94 min | PG | May 15, 2020 | Warner Bros. Pictures
Scooby-Doo and Shaggy meet as kids and grow up solving mysteries with the Mystery Inc. gang. Then a cosmic plot pulls them into a superhero crossover with Blue Falcon and a half-dozen forgotten Hanna-Barbera characters. The dog deserves better.
Scooby-Doo and Shaggy meet as a lonely boy and a stray dog on a beach. They build the friendship that anchors the whole franchise. The film spends its first act earning that bond and its remaining acts abandoning it. Scoob! is not a Scooby-Doo movie. It is a launch pad for a Hanna-Barbera cinematic universe, and the dog is the bait.
Will Forte voices Shaggy with a gentle, slack-jawed warmth that lands the early friendship scenes. The animated Scooby leans on the bond between the two, and when the script separates them the film loses its center. Mark Wahlberg plays Blue Falcon as a vain, incompetent legacy hero coasting on his father’s name, and the joke wears thin fast. Jason Isaacs gives Dick Dastardly a theatrical menace that the cartoon villainy cannot support.

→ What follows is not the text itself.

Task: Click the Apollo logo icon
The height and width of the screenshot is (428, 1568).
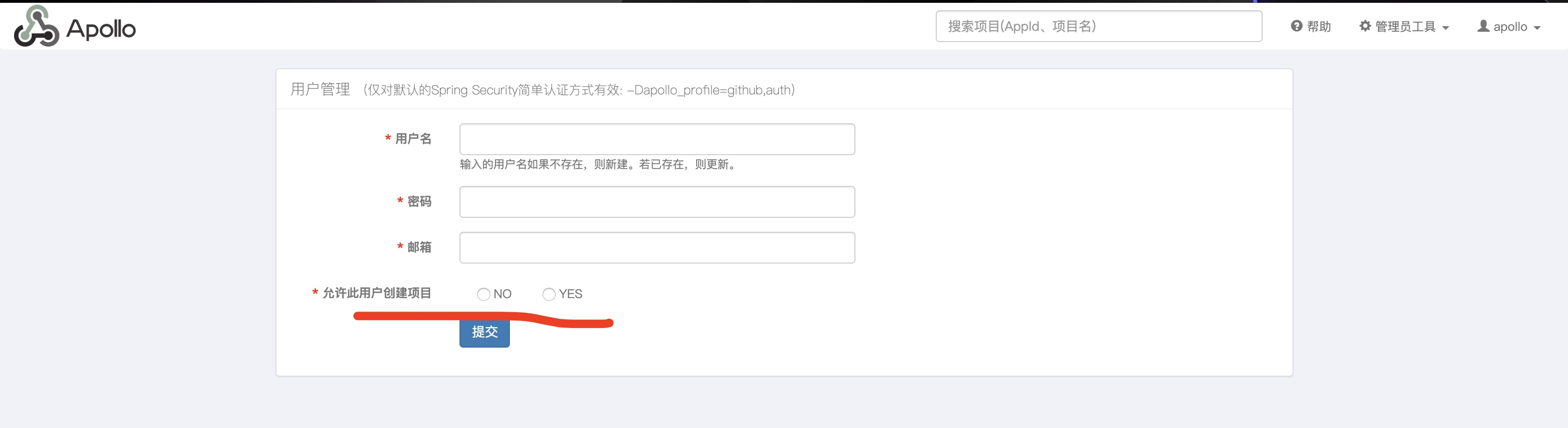Action: click(x=36, y=26)
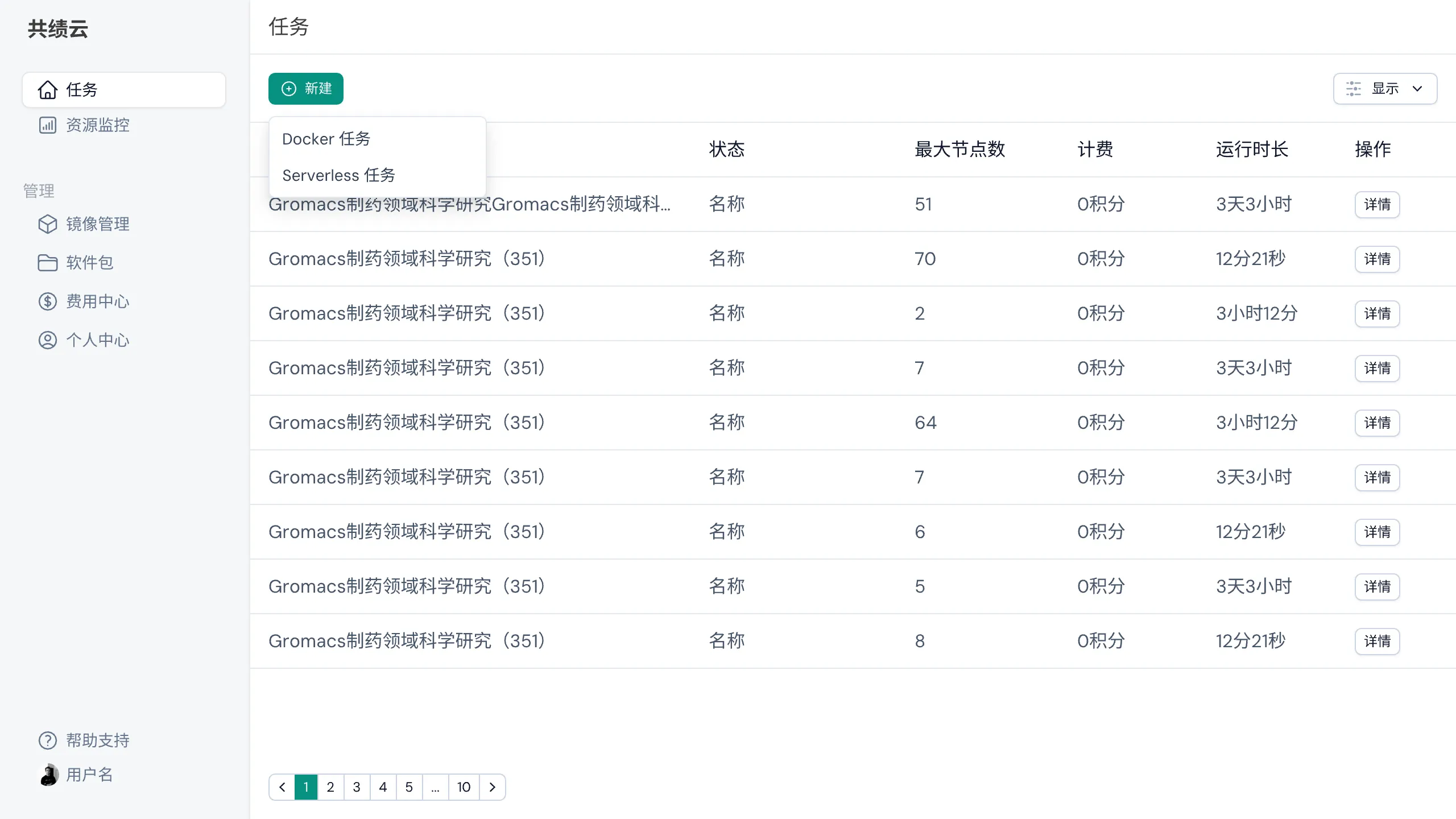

Gina Rodriguez, Zac Efron, and Amanda Seyfried voice Velma, Fred, and Daphne, and the script benches all three for long stretches.
Tony Cervone directs from a script credited to Matt Lieberman, Adam Sztykiel, Jack Donaldson, and Derek Elliott, and the seams of four writers show. The animation favors a glossy, plastic CGI surface that flattens the hand-drawn appeal of the original cartoons. The character designs keep the iconic silhouettes but render them in a slick studio house style that erases the texture. The action set pieces stack so much frantic cutting and digital clutter that the comic timing drowns. The film looks expensive and feels weightless.
Scoob! mistakes a beloved property for raw material. It takes the gentlest premise in the franchise, two friends in a van, and buries it under a corporate mandate to spin up sequels. The cameos pile on. The mystery vanishes. What remains is a competent-looking product that forgets the small, scruffy charm it spends its opening minutes promising.